Radical Nephrectomy (Open / Laparoscopic / Robotic)

This entails total removal of the kidney.  It's used primarily for large kidney tumors.  The open approach is preferred for the biggest tumors, and tumors with advanced local features such as invasion into the main vein of the kidney.  Most people can live just fine with only one kidney.

Partial Nephrectomy (Open / Laparoscopic / Robotic)

Patients with smaller kidney tumors (4 cm or less), poor kidney function, tumor in a solitary kidney, or bilateral kidney tumors are candidates for partial nephrectomy.  While there is a slightly higher chance of local tumor recurrence with partial nephrectomy, the chance of long-term survival from cancer is the same whether treatment is by total nephrectomy or partial nephrectomy. Overall kidney function is better preserved by partial nephrectomy, however. 

This surgery is much more complex than total nephrectomy because once the tumor is removed from the kidney, the kidney must be reconstructed so that it does not bleed or leak urine.  The kidney has a rich blood supply, and the main vessels to the kidney often must be temporarily clamped in order to remove the tumor without excessive blood loss.  During open surgery, the kidney is typically iced down in order to reduce the energy requirements of the kidney while the vessels are clamped.  This safely extends the working time allowed to remove the tumor and reconstruct the kidney.  The specimen is checked by a pathologist during surgery to ascertain that the margins are clear of tumor.

Radical Nephroureterectomy (Open / Laparoscopic / Robotic)

This surgery is directed at patients with tumors involving the urothelial lining of the inner kidney or ureter (transitional cell cancers) and entails total removal of the kidney, ureter and cuff of bladder.  This may be done using open, laparoscopic or robotic methods, depending upon the specifics of the case.  The benefits of laparoscopy over open surgery are the same as for radical nephrectomy (see above).  Dr. Kaynan prefers a combined approach of cystoscopic incision of the bladder cuff (ie, transurethrally), followed by hand-assisted laparoscopic kidney removal.  In Dr.

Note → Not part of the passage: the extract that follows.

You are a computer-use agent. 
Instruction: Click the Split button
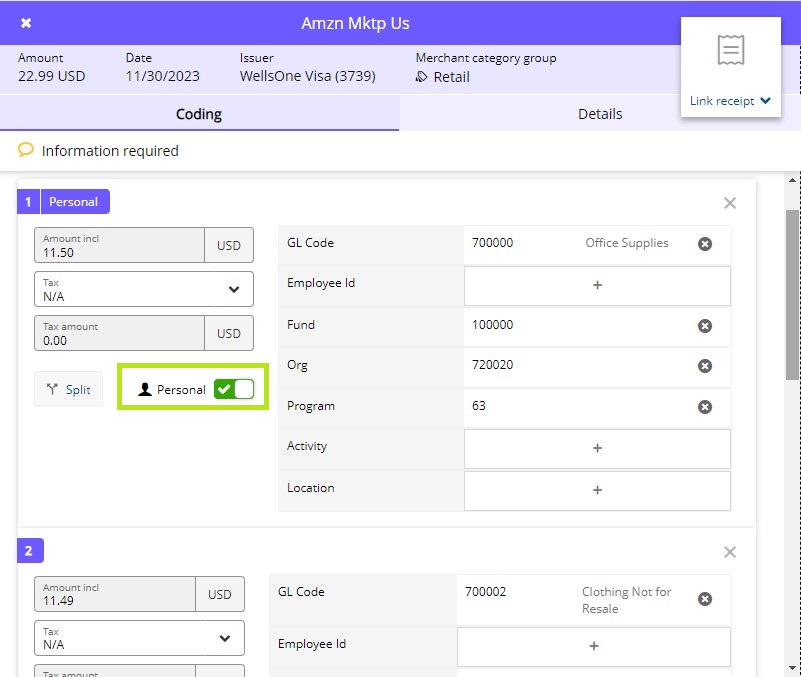pyautogui.click(x=68, y=389)
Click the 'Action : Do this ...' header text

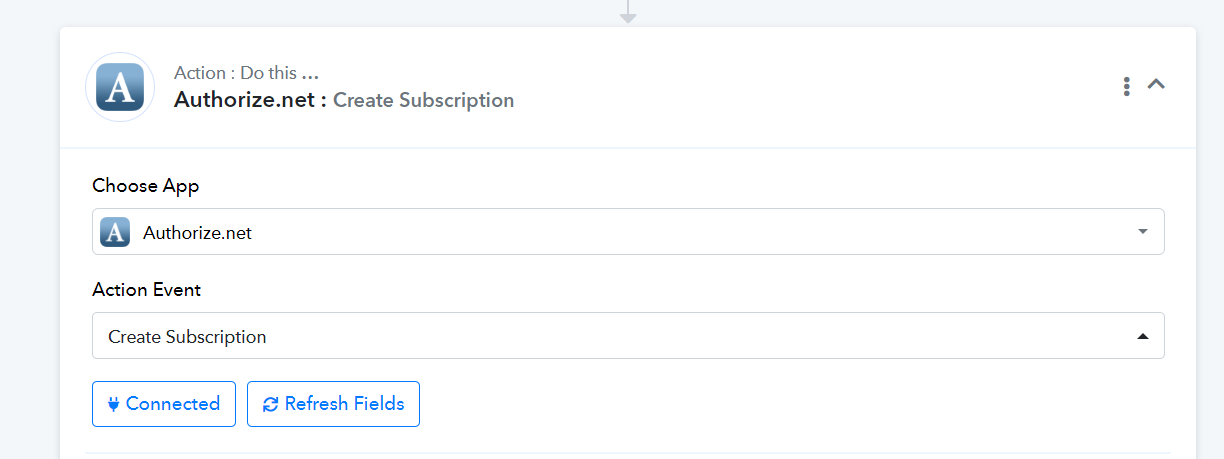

Kaynan's experience, as in radical nephrectomy, the robot adds nothing to the quality of the outcome.

Cryotherapy and Radiofrequency Ablation

These are energy ablation techniques which may be done laparoscopically or percutaneously (passing a needle through the skin to the kidney).  In cryotherapy, the tumor is frozen.  In radiofrequency ablation, the tumor is heated.  Both methods are considered minimally invasive.  However, they have demonstrably higher rates of recurrence compared to partial or total nephrectomy.  These methods are generally reserved for small tumors (3 cm or less) in patients who ought not risk partial or total nephrectomy.

Immunotherapy

IL-2 and alpha-interferon are cytokine agents which stimulate the immune system to fight kidney cancer cells.  Until recently, these agents had been typically used for patients with demonstrable spread of kidney cancer.  Surgical removal of the kidney has been recommended, even in the setting of known tumor spread, as a means of "debulking" cancer from the body - this improves the effectiveness of immunotherapy.  The side effects from IL-2 can be quite drastic and may not be administered to patients who are particularly weak.

Chemotherapy

Sunitinib (a Tyrosine Kinase Inhibitor) is the new treatment of choice for patients with disseminated kidney cancer.  It indirectly suppresses blood vessel formation, which kidney cancer cells need in order to grow and flourish.  Preliminary studies have shown that Sunitinib is significantly more effective than immunotherapy to improve survival.  It is also much better tolerated than immunotherapy. Surgical removal of the kidney is often recommended, even in the setting of known tumor spread as a means of "debulking" cancer from the body, though there is not yet enough data to substantiate this as in immunotherapy.  Research protocols are available at the Carol G. Simon Cancer Center for patients at risk who wish to enroll.  Ask Dr. Kaynan about this.